Para ele, atacar eventos abertos denotam vieses autoritários. “Em que um evento de música, às 16h, vai atrapalhar alguém? É até bom colocar as pessoas circulando nas praças. Quando eu faço evento, entrego a rua mais limpa do que quando encontro. A liberdade individual precisa ser respeitada”, pontua.

Roda de samba

Curiosamente, o projeto de lei em questão pode dificultar até mesmo eventos organizados pela própria Câmara, como a roda de samba realizada pelo Poder Legislativo no último dia 22 de fevereiro.
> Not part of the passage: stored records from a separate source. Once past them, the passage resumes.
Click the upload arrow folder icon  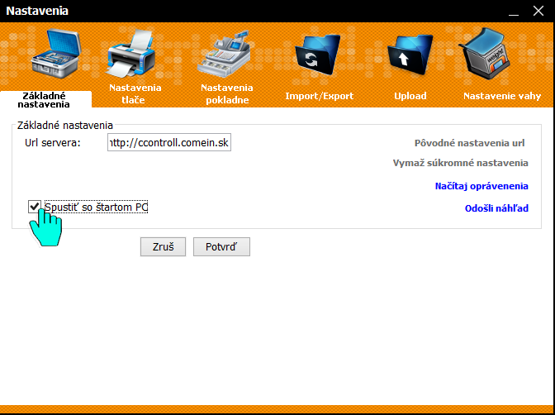click(410, 58)
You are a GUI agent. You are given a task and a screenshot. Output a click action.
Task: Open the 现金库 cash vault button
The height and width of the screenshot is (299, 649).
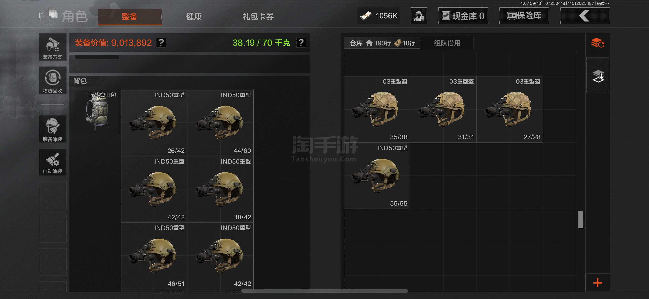(463, 16)
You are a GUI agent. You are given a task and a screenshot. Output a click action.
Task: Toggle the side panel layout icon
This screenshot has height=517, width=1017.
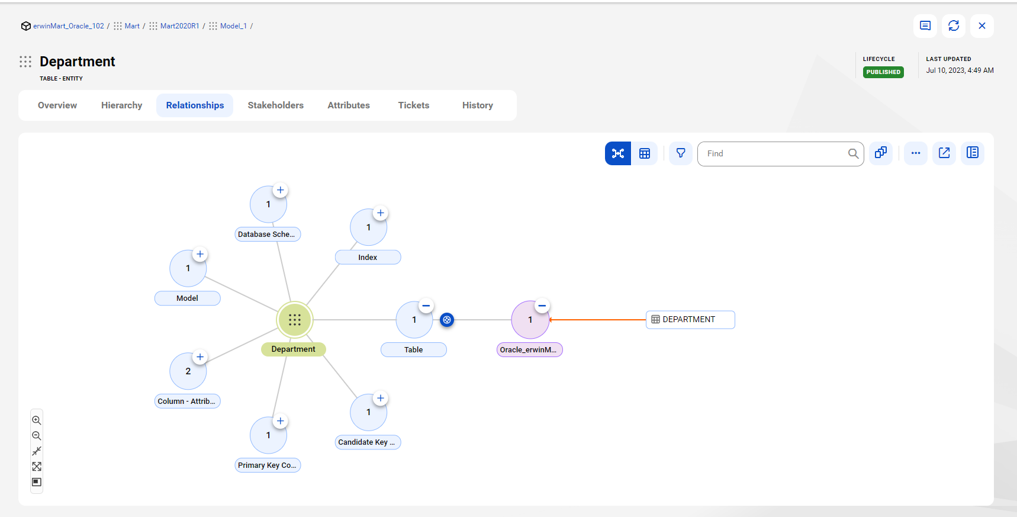973,153
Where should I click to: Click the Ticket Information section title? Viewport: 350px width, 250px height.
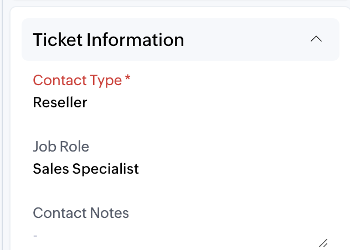(109, 40)
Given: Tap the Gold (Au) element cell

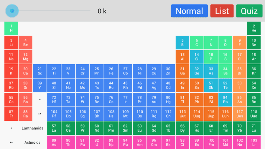Looking at the screenshot, I should tap(154, 100).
Preparativo para o Carnaval, evento que teve início da atividade agendada para às 16h, de uma sexta-feira, mas que se estendeu até a noite. Cabe destacar que às sextas, a Igreja São Sebastião realiza missa às 7h30 e às 19h. Outros blocos carnavalescos que trafegam por ruas centrais da cidade também podem ter suas realizações dificultadas em caso de aprovação do projeto de lei.